:: What is expected ::
Reproduce everything from the line containing "Describe the element" down to the end of the data below, without changes. Omit the pictures.

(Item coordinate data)
==================================================

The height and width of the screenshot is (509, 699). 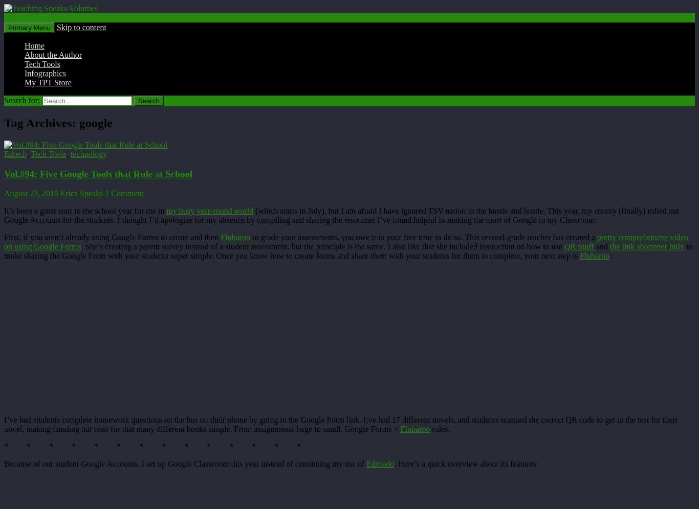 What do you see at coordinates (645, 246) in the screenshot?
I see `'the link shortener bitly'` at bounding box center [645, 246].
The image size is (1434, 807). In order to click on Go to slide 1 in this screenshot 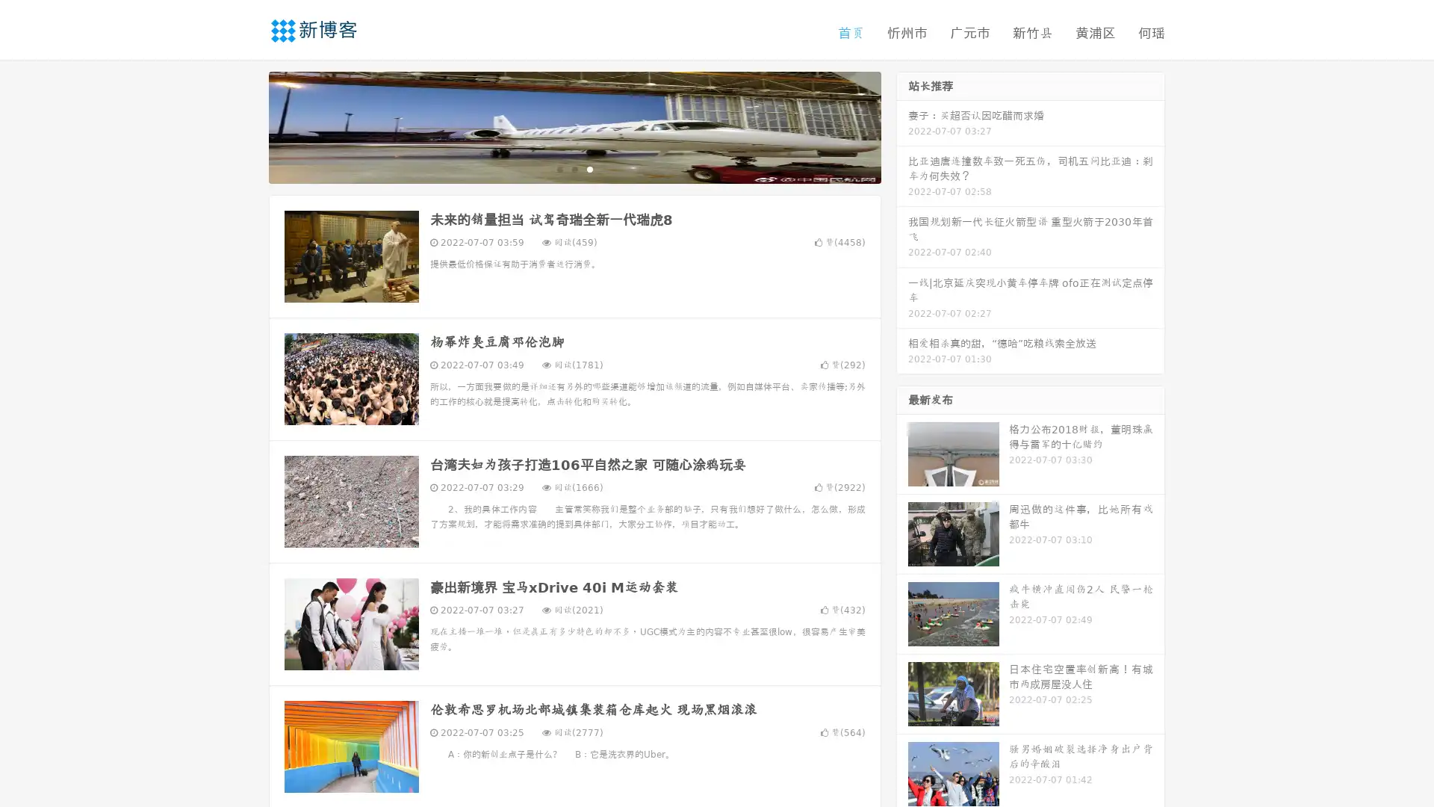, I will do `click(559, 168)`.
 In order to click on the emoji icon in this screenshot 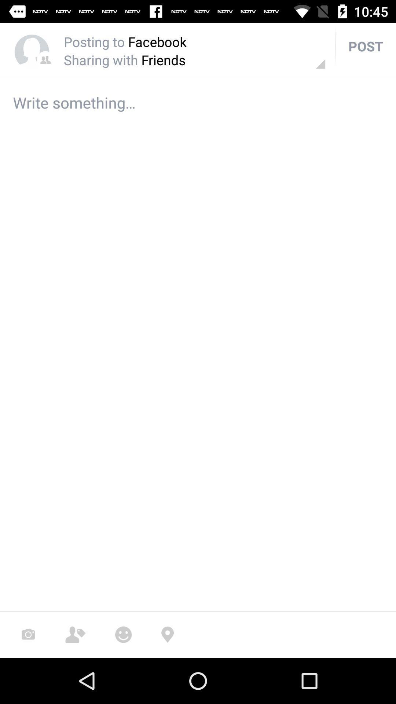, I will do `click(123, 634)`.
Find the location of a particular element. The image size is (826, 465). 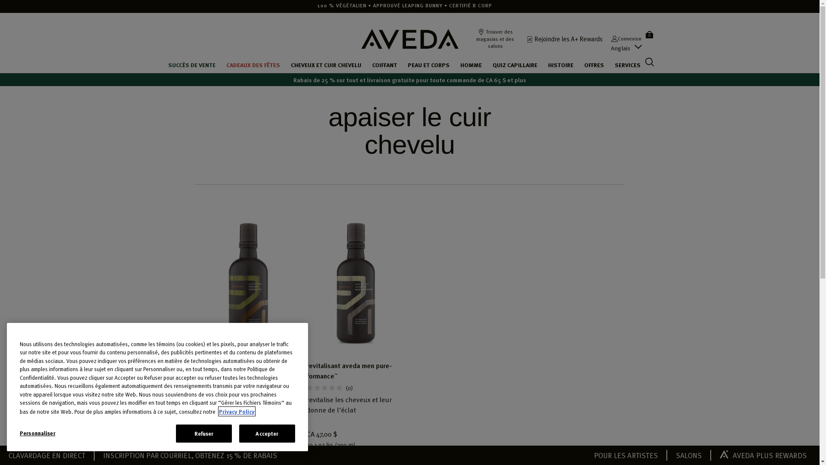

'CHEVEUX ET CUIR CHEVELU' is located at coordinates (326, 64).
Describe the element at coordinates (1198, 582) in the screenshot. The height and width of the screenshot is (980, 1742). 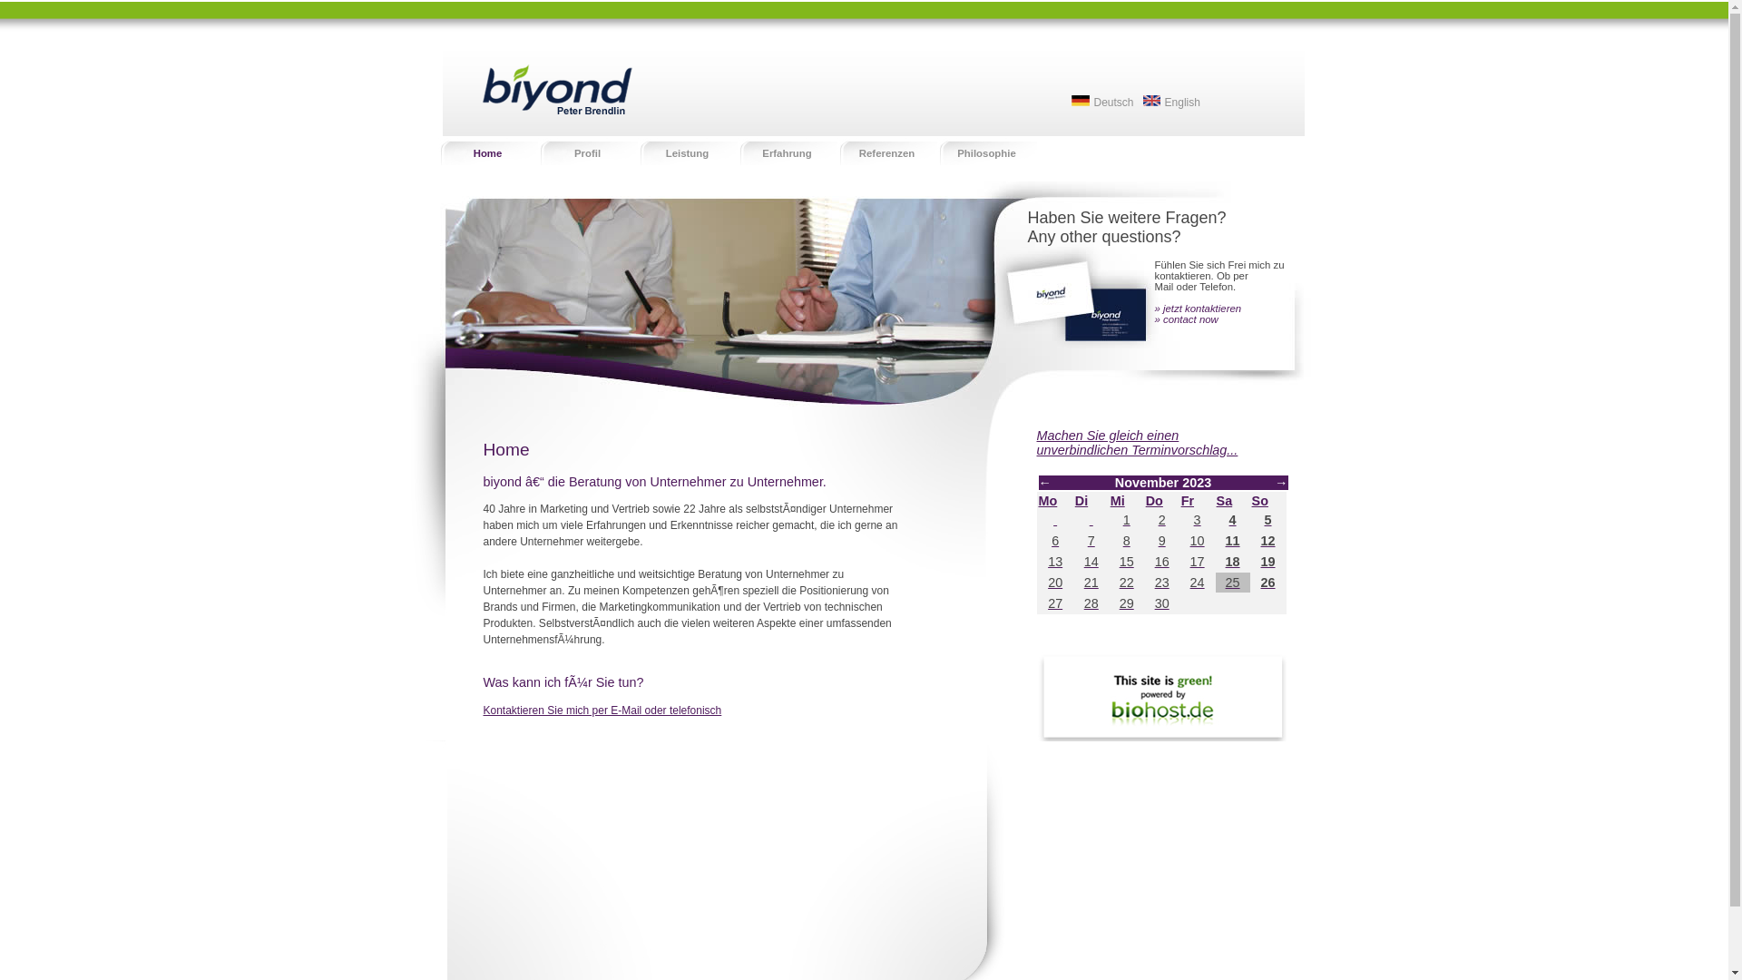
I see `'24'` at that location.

==================================================

:: Finished answer ::
Describe the element at coordinates (1198, 582) in the screenshot. The height and width of the screenshot is (980, 1742). 
I see `'24'` at that location.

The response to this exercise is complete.